Financial strain is a significant problem for people with cancer regardless of insurance type, insurance literacy, or financial literacy [6, 7, 43]. Increased financial strain due to cancer can lead to worse HRQL [8, 9]. System level efforts by health plans, hospitals, and federal government, as well as financial navigation programs are needed to better address financial strain among vulnerable cancer patients [43]. Our findings that low neighborhood cohesion was associated with poorer HRQL is consistent with past studies. For example, greater neighborhood stress was associated with poorer self-reported health in a study examining neighborhood context and health outcomes among urban Black women and English- and Spanish-speaking Latina women with breast cancer [26]. Further, neighborhood characteristics such as neighborhood socioeconomic status racial/ethnic composition, population density, and degree of urbanicity have been shown to affect HRQL among various cancer survivors [44,45,46].
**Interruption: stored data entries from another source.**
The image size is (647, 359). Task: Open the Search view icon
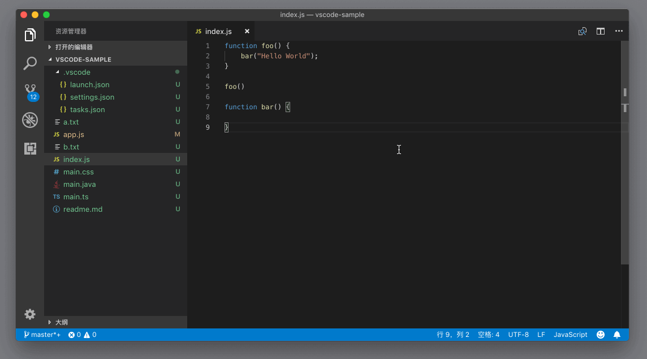pos(30,63)
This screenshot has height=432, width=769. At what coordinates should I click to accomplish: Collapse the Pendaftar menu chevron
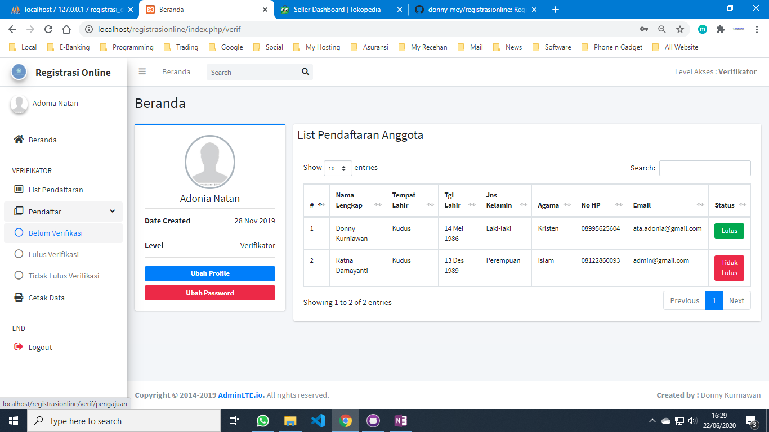click(113, 211)
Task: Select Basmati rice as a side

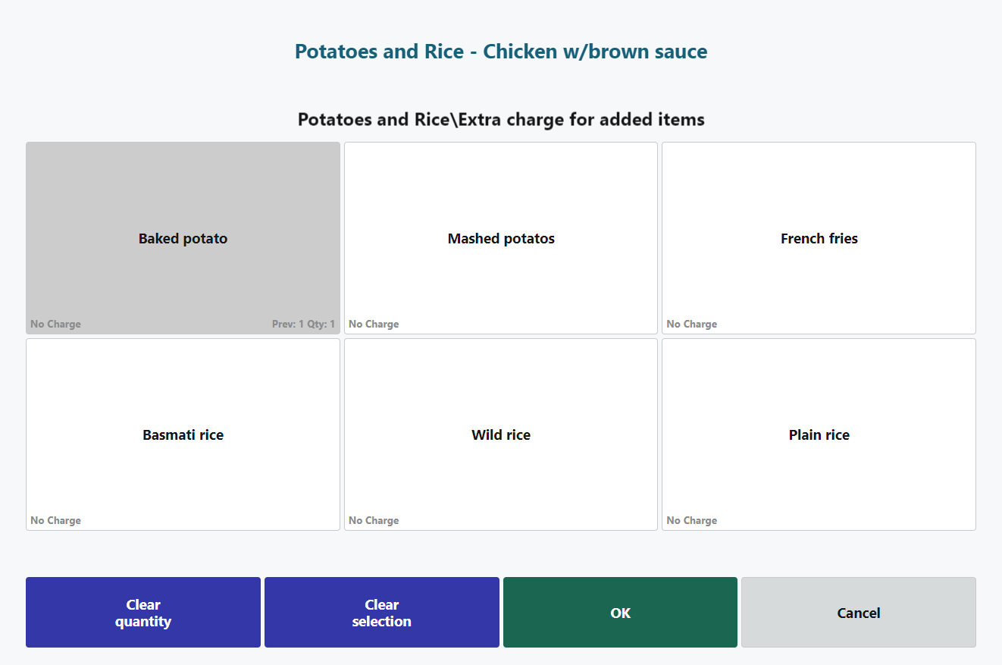Action: click(x=183, y=434)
Our results have implications for addressing cancer health inequities among vulnerable Latina breast cancer survivors. Efforts to understand HRQL inequities experienced by Latina women with breast cancer need to consider the important roles of financial inequities in increasing risk and the potential protective effects of neighborhood cohesion. Interventions to improve HRQOL among cancer survivors should consider the neighborhood context as the degree of financial strain and neighborhood cohesion vary across communities. Furthermore, embedding cancer support programs in community settings could be especially critical among rural Latina women experiencing additional challenges accessing health care and necessary support services due to long travel times and limited number of health care facilities or mental health providers [14], such as National Cancer Institute (NCI)-designated cancer centers [47]. Psychosocial cancer support programs that do not consider the role of socioeconomic factors, neighborhood resources that can be harnessed, and geographic location may allocate resources and implement interventions that unintentionally reinforce or increase, psychosocial cancer disparities among Latina women.

Limitations

Although this study makes several important contributions to psychosocial research on rural/urban location, financial strain and neighborhood cohesion, some limitations exist. First, this study uses a cross-sectional design which limits our ability to make causal inferences. Another limitation is the self-report nature of financial strain and neighborhood cohesion; we lacked objective measures of these variables. Furthermore, the results may not be generalizable to other groups of Latina women since our samples were limited largely to Spanish-speaking Mexican immigrant Latina women. In addition, rural and urban women in our sample were recruited from community-based organizations with connections to hospitals and oncology clinics. Thus, women in both samples may have been better connected to cancer survivorship resources than the general Latina breast cancer survivor population in California. Future research could collect data on systemic variables, such as neighborhood socioeconomic and built environment variables to better understand how these factors that influence on HRQL vary by geographic location [48].

Conclusions

Rural Latina women with breast cancer tended to report better emotional, functional and overall well-being than their urban counterparts. Experiencing greater financial strain and less neighborhood cohesion were associated with worse HRQL on most domains regardless of rural or urban context. Thus, testing psychosocial cancer support interventions that foster a sense of neighborhood cohesion and address economic and geographic contexts among Latina women with breast cancer may help ameliorate psychosocial health inequities among this population of vulnerable cancer survivors in both rural and urban areas.